■ EXERCISE REQUIREMENTS ■
Transcribe only what runs from the line including "Click the View" through the last line of the entries, exactly as it appears.

Stored items:
=======
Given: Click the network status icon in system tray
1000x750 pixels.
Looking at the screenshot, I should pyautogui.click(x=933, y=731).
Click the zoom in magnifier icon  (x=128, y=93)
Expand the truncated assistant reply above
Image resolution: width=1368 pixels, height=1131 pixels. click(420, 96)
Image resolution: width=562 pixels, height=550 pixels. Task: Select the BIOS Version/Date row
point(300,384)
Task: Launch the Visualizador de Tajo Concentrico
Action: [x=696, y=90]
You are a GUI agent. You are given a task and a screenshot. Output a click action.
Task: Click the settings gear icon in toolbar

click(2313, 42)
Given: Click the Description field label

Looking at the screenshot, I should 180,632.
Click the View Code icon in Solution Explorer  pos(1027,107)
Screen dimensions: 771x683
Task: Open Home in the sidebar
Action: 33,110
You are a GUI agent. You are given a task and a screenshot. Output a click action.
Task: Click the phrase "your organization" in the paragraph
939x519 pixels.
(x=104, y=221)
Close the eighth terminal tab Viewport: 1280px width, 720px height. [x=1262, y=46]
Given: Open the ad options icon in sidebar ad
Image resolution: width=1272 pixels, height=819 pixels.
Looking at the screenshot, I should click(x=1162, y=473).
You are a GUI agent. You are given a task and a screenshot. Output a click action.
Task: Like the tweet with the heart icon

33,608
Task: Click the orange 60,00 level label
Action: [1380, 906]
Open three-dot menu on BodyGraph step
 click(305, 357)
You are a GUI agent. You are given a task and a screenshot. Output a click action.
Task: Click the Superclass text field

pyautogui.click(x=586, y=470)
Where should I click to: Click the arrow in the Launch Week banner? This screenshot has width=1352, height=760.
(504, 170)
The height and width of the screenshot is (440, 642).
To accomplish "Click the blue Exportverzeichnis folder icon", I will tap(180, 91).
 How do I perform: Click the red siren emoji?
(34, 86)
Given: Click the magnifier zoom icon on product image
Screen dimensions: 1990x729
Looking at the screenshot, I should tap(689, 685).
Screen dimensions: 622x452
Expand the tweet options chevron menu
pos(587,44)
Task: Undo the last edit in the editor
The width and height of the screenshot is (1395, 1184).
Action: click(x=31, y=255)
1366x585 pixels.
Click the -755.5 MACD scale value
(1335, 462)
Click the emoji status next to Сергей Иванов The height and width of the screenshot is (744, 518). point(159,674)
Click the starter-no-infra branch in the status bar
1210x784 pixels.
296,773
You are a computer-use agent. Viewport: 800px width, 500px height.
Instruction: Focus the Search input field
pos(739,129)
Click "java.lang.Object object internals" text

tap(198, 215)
=======
■ RESPONSE TO THE TASK ■
Click the View Code icon in Solution Explorer  pos(1027,107)
Screen dimensions: 771x683
Task: Open Home in the sidebar
Action: 33,110
You are a GUI agent. You are given a task and a screenshot. Output a click action.
Task: Click the phrase "your organization" in the paragraph
939x519 pixels.
(x=104, y=221)
Close the eighth terminal tab Viewport: 1280px width, 720px height. [x=1262, y=46]
Given: Open the ad options icon in sidebar ad
Image resolution: width=1272 pixels, height=819 pixels.
Looking at the screenshot, I should click(x=1162, y=473).
You are a GUI agent. You are given a task and a screenshot. Output a click action.
Task: Like the tweet with the heart icon

33,608
Task: Click the orange 60,00 level label
Action: [1380, 906]
Open three-dot menu on BodyGraph step
 click(305, 357)
You are a GUI agent. You are given a task and a screenshot. Output a click action.
Task: Click the Superclass text field

pyautogui.click(x=586, y=470)
Where should I click to: Click the arrow in the Launch Week banner? This screenshot has width=1352, height=760.
(504, 170)
The height and width of the screenshot is (440, 642).
To accomplish "Click the blue Exportverzeichnis folder icon", I will tap(180, 91).
 How do I perform: Click the red siren emoji?
(34, 86)
Given: Click the magnifier zoom icon on product image
Screen dimensions: 1990x729
Looking at the screenshot, I should tap(689, 685).
Screen dimensions: 622x452
Expand the tweet options chevron menu
pos(587,44)
Task: Undo the last edit in the editor
The width and height of the screenshot is (1395, 1184).
Action: click(x=31, y=255)
1366x585 pixels.
Click the -755.5 MACD scale value
(1335, 462)
Click the emoji status next to Сергей Иванов The height and width of the screenshot is (744, 518). point(159,674)
Click the starter-no-infra branch in the status bar
1210x784 pixels.
296,773
You are a computer-use agent. Viewport: 800px width, 500px height.
Instruction: Focus the Search input field
pos(739,129)
Click "java.lang.Object object internals" text

tap(198, 215)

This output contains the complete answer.